I have lived more than eight decades, and in many countries, so friends occasionally phone and ask, “Have you ever experienced anything like this?” Yes, I answer.

Grace Kennan Warnecke is the former Chairman of the Board of the National Committee on American Foreign Policy and author of the memoir Daughter of the Cold War.

Everything is different now.  

Walking the streets amid a cascading crescendo of noise from the people, traffic and businesses that call Manhattan home, I used to encounter all sorts of surprises — neighbors, of course, or an unexpected old friend, occasionally the glimpse a celebrity. Now, quarantined on an island off the coast of New England, the only sounds I hear are the crows cawing. I watch wild turkeys crossing the back yard, and see a rare walker, bundled in hat, scarf and gloves, striding rather grimly down the street. The silence is ringing in my ear.  I am alone, a castaway from the City.

The human touch has gone. No hugs, handshakes, or kisses.  God, I miss a rub on my back, a warm hug. A few days ago, however, I saw my first daffodils and a yellow forsythia blooming, reminders that time is passing.  I spend the days rereading Barbara Tuchman and Geraldine Brooks.

I have lived more than eight decades, and in many countries, so friends occasionally phone and ask, “Have you ever experienced anything like this?” Yes, I answer. 

In a haunting way, I’m reminded of my visit to the town of Pripyat in the Chernobyl Exclusion Zone. It was 2001, 15 years after the explosion. I was living and working in Ukraine and had heard so much about Chernobyl that I wanted to see it for myself. Along with three other foreigners, I received a special permit to go there; we were met and escorted everywhere by an official with a Geiger counter. What struck me most was the absence of sound. Never have I been to a quieter place, I wrote at the time. No birds, no traffic, none of the industrial hums and screeches that we are accustomed to. 

A second impression was how intangible radiation is. Like a virus, you do not smell it, see it, or intentionally touch it. You think it’s nowhere, until suddenly you realize it’s everywhere. We stood on a road near the center of the exclusion zone where the Geiger counter was silent, while two feet away from the road the radiation level was 1,000 times higher.  

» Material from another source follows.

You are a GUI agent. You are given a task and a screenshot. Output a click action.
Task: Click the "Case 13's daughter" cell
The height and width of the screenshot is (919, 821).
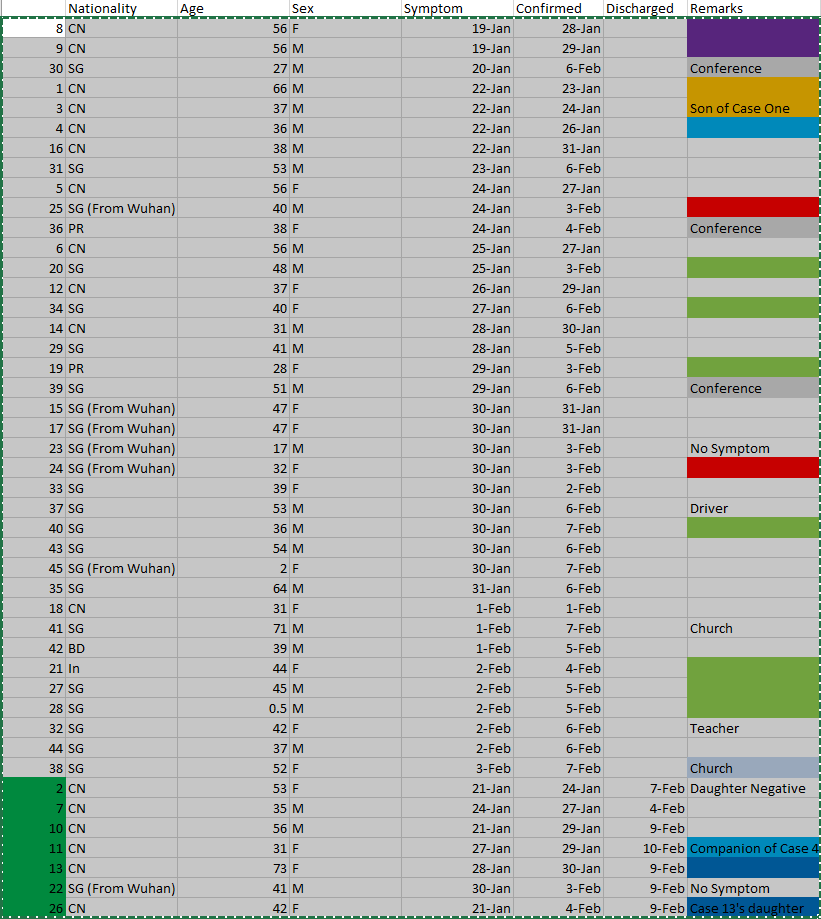(753, 908)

We also stopped to visit a Pripyat apartment house whose residents were told they had 30 minutes to pack one suitcase and bring it to a line of buses. What they weren’t told was that they would never return. I looked around the empty apartments, unmade beds, half-finished letters and clothes abandoned on a chair. The apartments had been untouched for 15 years. 

Today, too, lives have been frozen in time.  Instead of being told to evacuate, we are instructed to isolate.  We don’t know when we will return to our previous way of living and or who will be missing when we do.

For months and even years in the wake of the Chernobyl disaster, millions of Europeans lived in fear and uncertainty.  In Ukraine there was anger at the Soviet political leaders, who dissembled and covered up the mounting health hazards, especially sending thousands of children to march outdoors in May Day parades instead of telling them to stay at home.  The reactor melt-down left a lasting mark on the Ukrainian psyche. To this day no-one knows for sure how many Soviet citizens perished from the eventual effects of radiation, just as no-one will ever know for sure how many people have died from the novel coronavirus.   

The heroes, then and now, are the first responders — medical personnel, fire fighters, soldiers, and countless other essential workers,  some of them volunteers, but many others just doing their jobs and bearing the brunt of the risks to spare the rest of society.  

Comparing Chernobyl and the current pandemic, I feel that the virus unites more than divides. As I sit in isolation with the world frozen, I relate to people suffering everywhere. Reading Barbara Tuchman’s A Distant Mirror about plague in the faraway fourteenth century, I’m struck by how the distant past seems so close.